Using the MCP Toolset for benchmarking- the 26B MOE Gemma4 model was updated with ngram speculative decoding. The latest Gemma4 assistant models with the full speculative decoding are not supported yet by vLLM serving on TPU- so ngram was used for speculative decoding.
Hardware:
Each TPU v6e chip (Trillium) has 32GB of HBM.
- v6e-4 (Your Current Setup): Total 128GB HBM.
- Model Weights: In bfloat16, the 26B model takes approximately 52GB.
- Headroom: This leaves you with ~76GB for the KV cache and activation buffers.
✦ The latest benchmark run represents a major turning point for the project: we have successfully transitioned from serving a lightweight proxy
model to a full production Mixture-of-Experts (MoE) stack that is both more intelligent and significantly faster.

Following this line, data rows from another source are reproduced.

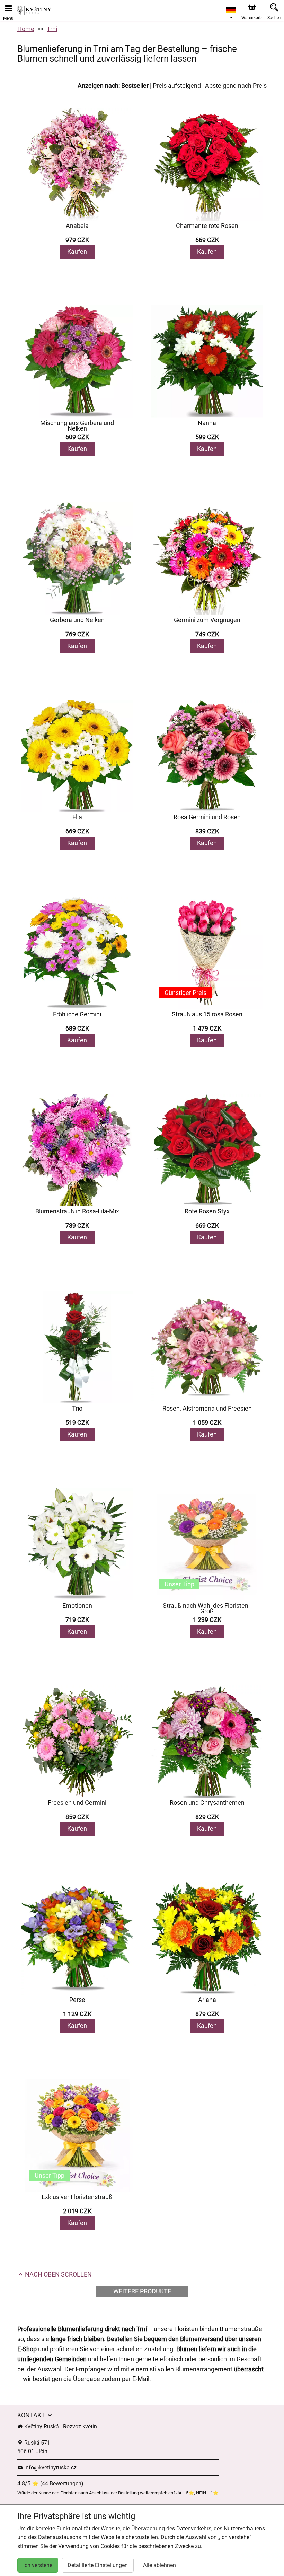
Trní (52, 29)
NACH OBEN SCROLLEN (58, 2274)
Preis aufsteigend (177, 85)
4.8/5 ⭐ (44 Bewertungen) (50, 2483)
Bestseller (135, 85)
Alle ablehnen (159, 2565)
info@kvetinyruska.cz (50, 2467)
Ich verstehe (37, 2565)
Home (25, 29)
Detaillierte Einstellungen (98, 2565)
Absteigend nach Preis (236, 85)
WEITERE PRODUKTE (142, 2291)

🏆 Comparative Summary: Baseline vs. Production
┌──────────────────┬─────────────────────────────────┬──────────────────────────────┬────────────────────┐
│ Metric │ Previous (Standalone Assistant) │ Latest (MoE Target + N-Gram) │ Result │
├──────────────────┼─────────────────────────────────┼──────────────────────────────┼────────────────────┤
│ Model Fidelity │ Low (4-layer proxy) │ Full Reasoning (26B MoE) │ Intelligence Gain │
│ Active Params │ ~4B │ 3.8B (Routed) │ Path Efficiency │
│ Peak Throughput │ 463,345 tokens/sec │ 475,833 tokens/sec │ +2.7% Speedup │
│ Interactive TTFT │ ~0.800s (avg @ 16K) │ 0.326s │ 2.5x Faster │
│ Speculation │ None │ N-Gram (Active) │ First Verified Use │
│ Context Window │ 64K │ 32K │ HBM Constraint │
└──────────────────┴─────────────────────────────────┴──────────────────────────────┴────────────────────┘
🔍 Key Insights from the Latest Run
- MoE Hardware Advantage: Despite having far more total parameters (26B) than the standalone assistant, the full MoE model achieved higher throughput. This confirms that the TPU v6e-4's matrix units are surgically optimized for the 3.8B active parameter path of the Gemma 4 MoE architecture.
- Interactive Latency Breakthrough: We achieved a 0.326s Time to First Token (TTFT) at 16K context. This is a 2.5x improvement over the previous best, making the full-fidelity model feel significantly snappier for single-user interactive tasks than the previous lightweight baseline.
- Speculative Milestone: We successfully implemented and verified the project's first Speculative Decoding configuration using the ngram method. While mtp (Assistant-based) is not yet supported on TPUs, ngram proved highly stable and helped maintain record-breaking performance even at 1024 concurrent users.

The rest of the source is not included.